TheMillenniumRider's avatar

I would imagine that a food festival would not work very well at a park like CP due to the lack of locals. I see a food festival drawing a large crowd of locals, especially visitors who can pop in for a few hours after work. If CP had a large community of locals they could spend a bit of cheddar of a good quality chef to come in and run the festival. They could turn out some killer small portions and sell them at various tents all over the park.

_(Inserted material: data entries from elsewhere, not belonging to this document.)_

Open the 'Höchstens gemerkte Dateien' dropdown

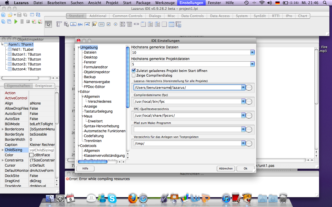coord(252,53)
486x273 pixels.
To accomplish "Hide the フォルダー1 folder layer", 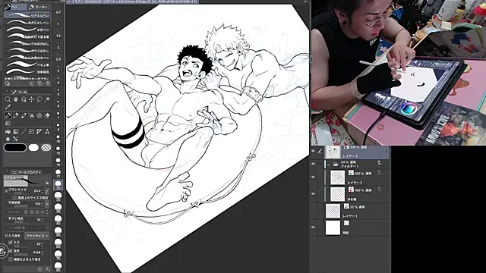I will (313, 164).
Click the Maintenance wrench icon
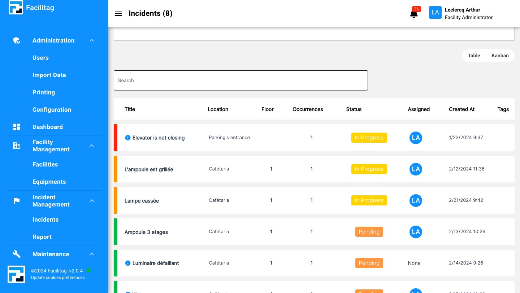 (x=17, y=254)
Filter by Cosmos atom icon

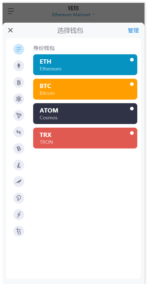click(x=19, y=99)
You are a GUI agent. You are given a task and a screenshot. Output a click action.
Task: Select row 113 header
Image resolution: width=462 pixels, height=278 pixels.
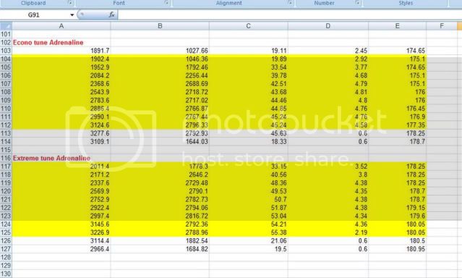tap(6, 133)
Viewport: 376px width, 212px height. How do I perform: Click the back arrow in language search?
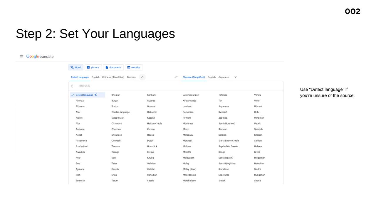coord(73,86)
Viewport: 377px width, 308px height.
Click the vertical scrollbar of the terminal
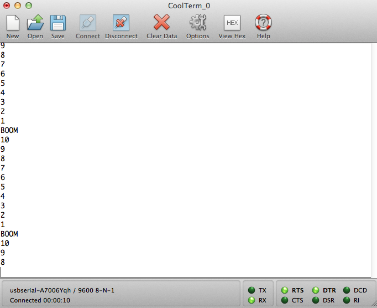pos(374,160)
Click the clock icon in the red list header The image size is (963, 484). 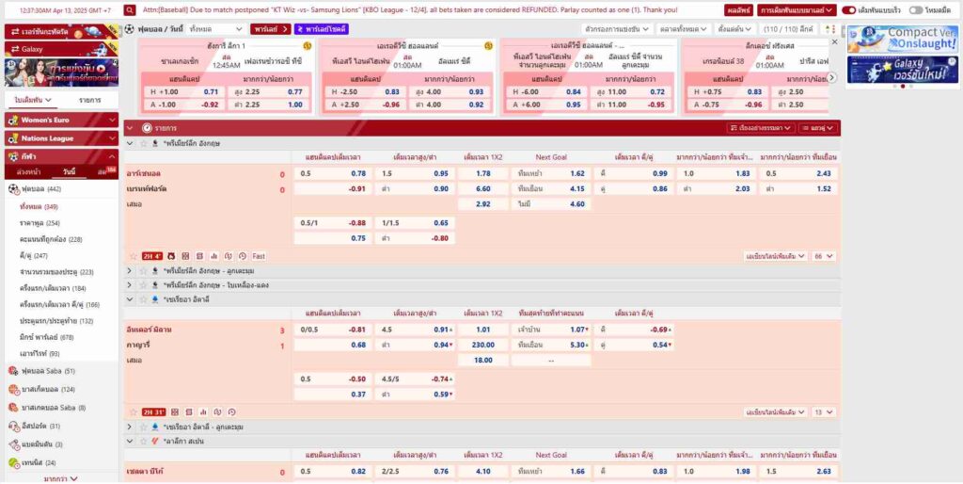tap(146, 127)
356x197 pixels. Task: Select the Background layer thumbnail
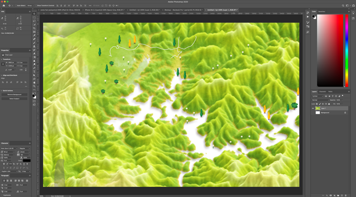(317, 113)

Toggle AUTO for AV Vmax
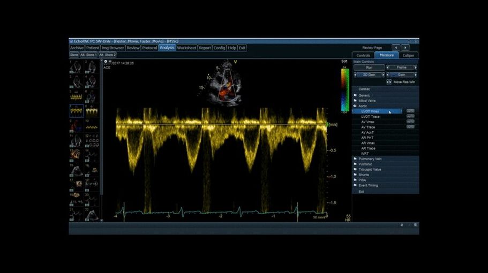[x=410, y=122]
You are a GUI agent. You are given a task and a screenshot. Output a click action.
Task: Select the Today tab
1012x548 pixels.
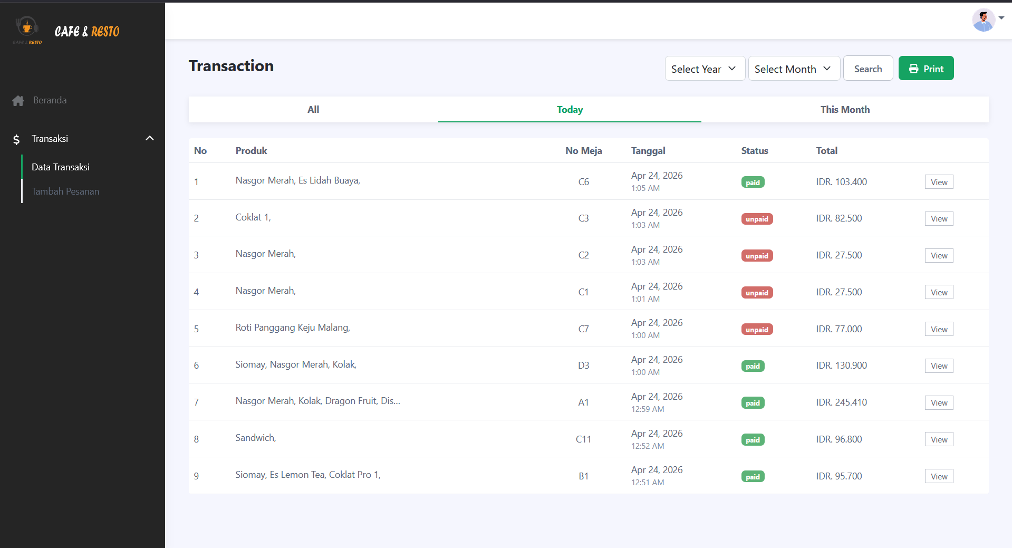570,109
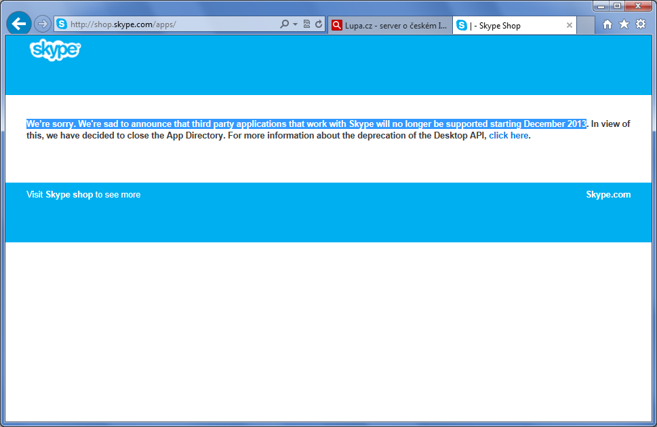The image size is (657, 427).
Task: Click the Skype site icon in address bar
Action: tap(62, 24)
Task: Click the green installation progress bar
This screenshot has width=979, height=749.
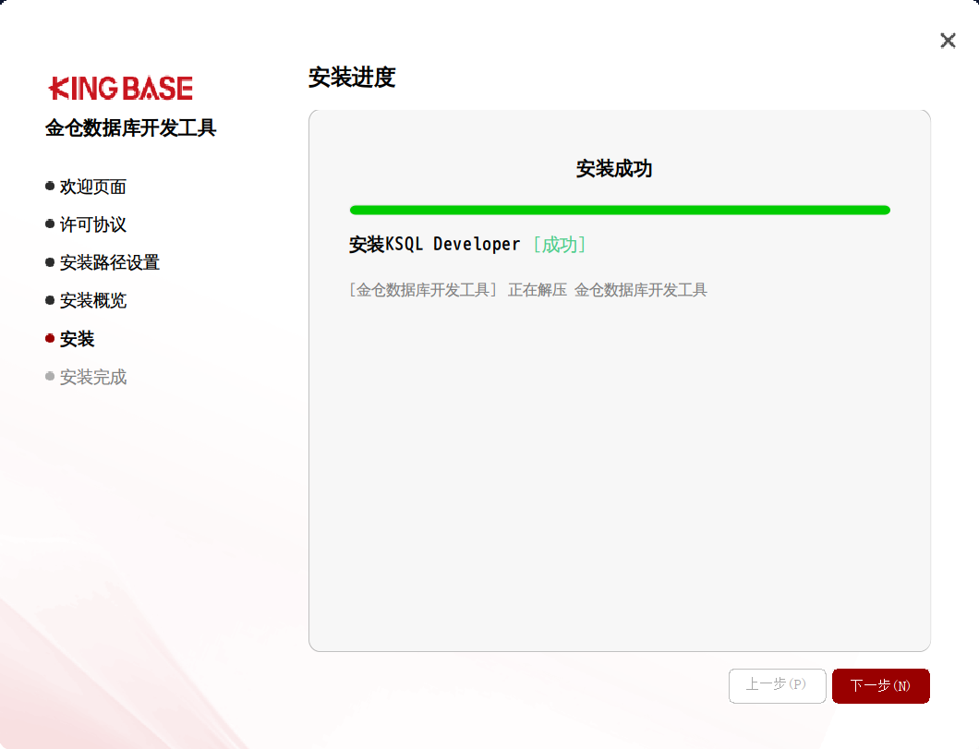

Tourists traveling multiple hours aren't doing so based on a food festival, well, the majority of tourists who are traveling for a theme park anyways. You could argue that happens at Disney for their various Epcot festivals, and I'm sure it does because Disney has umpteen other things going on for someone traveling there. They do their festivals, along with marathons, and after hours events, and turn it into a reason to visit. CP would need to generate the same level of buzz to gain travel based on festivals, and I'm just not sure it is in their budget, or in their business goals to do so.

Knotts, Carowinds, Valleyfair or Great America on the other hand...... Shoot, even Dorney could probably do a great food festival.

But what about Sandusky? Sure, they could copy Disney, do a huge food festival for a month or so, set aside a chunk of CapEx and make it happen. Hire a solid team of culinary experts, set up events, tastings, concerts, do a couple runs, 10k/half marathon, have an after hours event or 3, fireworks, special drinks, etc. Advertise it beyond belief and they would probably do really well. I know I would show up. But do we think that they really have the event management prowess to make something like this happen???

Last edited by TheMillenniumRider,
eightdotthree's avatar

They had all of that. It was great. The run weekend never came back after the pandemic and they tried to reinvent the food festival which bombed.


TheMillenniumRider's avatar

Well shoot, I suppose my, well Disney's, great idea is a dud. Oh well.